Viva Rivera! Viva Wood! Viva La Revolution!

Diego Rivera: 1886-1957
Grant Wood: 1892-1942

Sunday, June 1, 2008

Some Thoughts That May or May Not Concern Mexico City


On the whole, I find travel stories to be boring and self-indulgent (calm down, I’ve been witness to 100’s of exceptions). This being the case, I’ll try to make it quick.

The Flight:

If I fly a million times in my life, I doubt I will ever tire of looking out the little double-paned window during take-offs and landings. The matchbox-sized cars pulsating through the main arteries of the city, the personal pools dotting the suburbs, the grid-like organization, the verdant parks and the symmetric and well-manicured baseball fields, I love it all. Occasionally I see someone with a window seat reading a magazine. Invariably, he looks exceptionally cool and seasoned. I, on the other hand, have my face pressed, 6 year-old-like, firmly against the pane for 10 minutes straight, admiring the millions of hours of human blood, sweat, and blueprints that brought us the modern day metropolis. Impressive.

Flying in to Mexico City was no exception. Its size is mind-numbing, and there were plenty of cool streets, buildings, and smog to keep a spectating passenger occupied while landing. And the best part of its massive size, as the Museum of Mexico City points out in its permanent exhibit about the city, is that “it all fits in a basin.”

Ha! Humor in museums? I love Mexico already.

The Hostel:

I think a great idea for a reality show would involve filming the revolving cast of characters that occupy the cockroach infested rooms of international hostels. German loners, American middle-school teachers, New Zealand surfers, British students, Canadian skateboarders (all of whom were present at Hostel Amigo) under one roof, reading their enormous, eco-political books, swapping travel stories and getting wasted on alcohol and diarrhea while the cameras captured it all.

Obviously, turnover would be a problem. So by the end of the show you’d have a catalogue of some 5000 plus characters.
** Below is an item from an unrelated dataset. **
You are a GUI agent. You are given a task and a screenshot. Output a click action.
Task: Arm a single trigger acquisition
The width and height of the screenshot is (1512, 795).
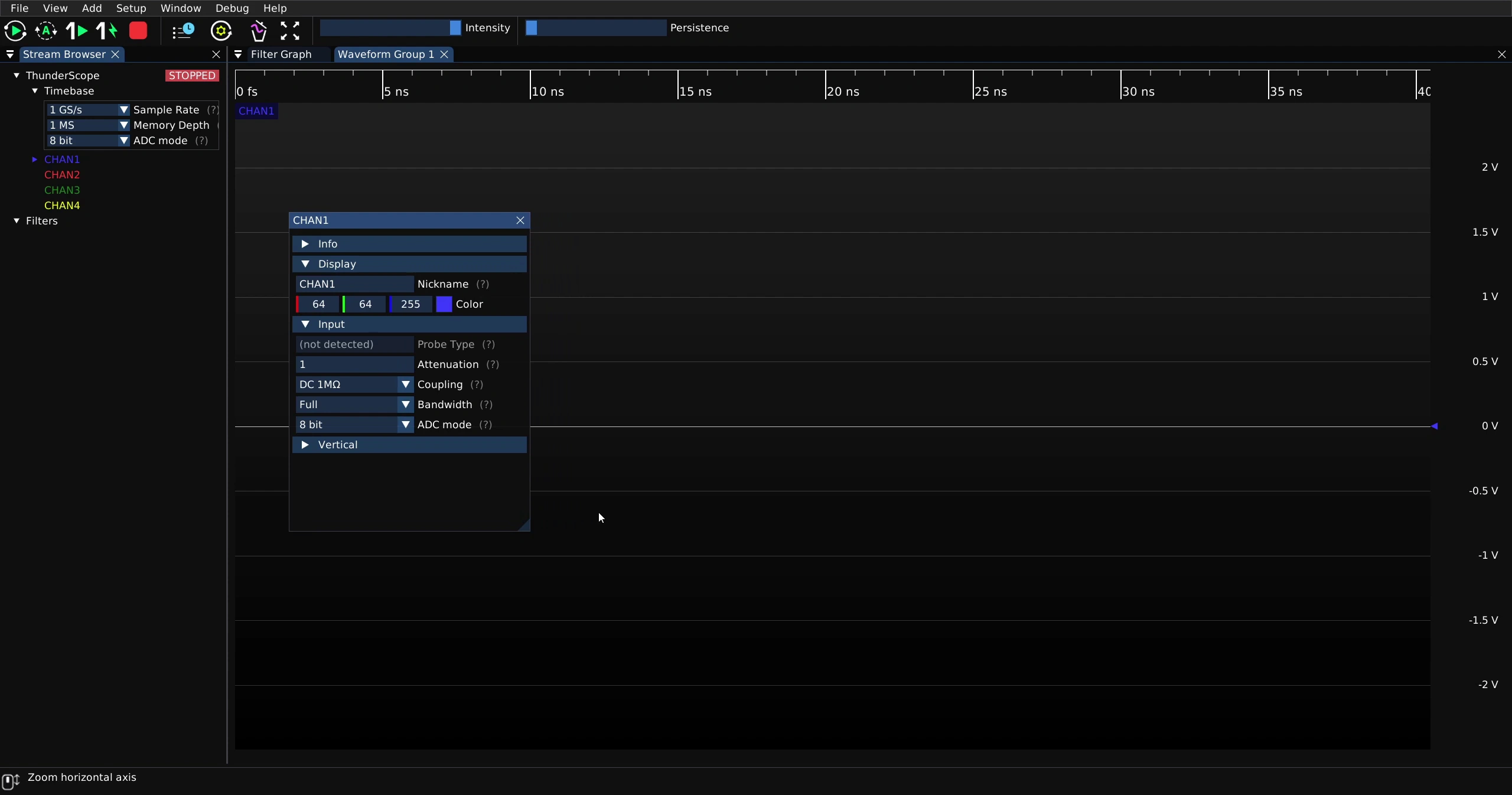coord(77,31)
But given Altman-like direction and an audience open to the idea of a different kind of character development, it just might work.

As for my hostel, I couldn’t complain. Seven dollars for a room, breakfast, dinner, free internet and a pool table. Also included, free of charge, was the late night music. The music, apparently DJ'd by Donald Rumsefeld, was played just loud enough to shake the floors and make sleep impossible, but not loud enough to physically hurt you.

The Diego Rivera Murals in Mexico City:

One of the more impressive murals in the Palacio Nacional depicts a jumbled mass of over 2000 people, many of them historical figures. That’s 2000 individual faces, painstakingly painted.

And thank God I found a guide. Sure, I could have seen the murals by myself. I even would have appreciated them. But having a guide explain the history behind the images was fantastic. I think there’s part of our brain, probably from being read to as children, that craves to have pictures explained and described. “The running goat is happy,” says my mother, pointing to the image. And sure enough, there is a goat. And he’s running. AND he’s happy! To a child, the descriptive power of language is almost like a magic trick.

I think that’s kind of how I felt looking at the murals in Mexico City. Our guide would explain the way in which the Aztecs collected taxes, and sure enough we’d look up and see the whole scene it being elaborately played out in a historic, pastel snapshot 10 feet tall.

Somebody’s Got a Case of the Mondays

In Mexico City, all parks, museums, and zoos are closed on Monday just ‘cause. Make sure you take advantage of this day to ride aimlessly on the metro or wander around markets.

The Bus to Guanajuato

I can say, without the slightest bit of hesitation, that the bus from Mexico City to Guanajuato was the nicest bus I have ever had the privilege to step foot on. Though my previous experiences are limited to school buses (three to a seat!) and greyhounds (vagrant-drug-sex in the back row!), I have a hard time even imagining a bus more comfortable than the one provided by ETN. I officially support ETN buses.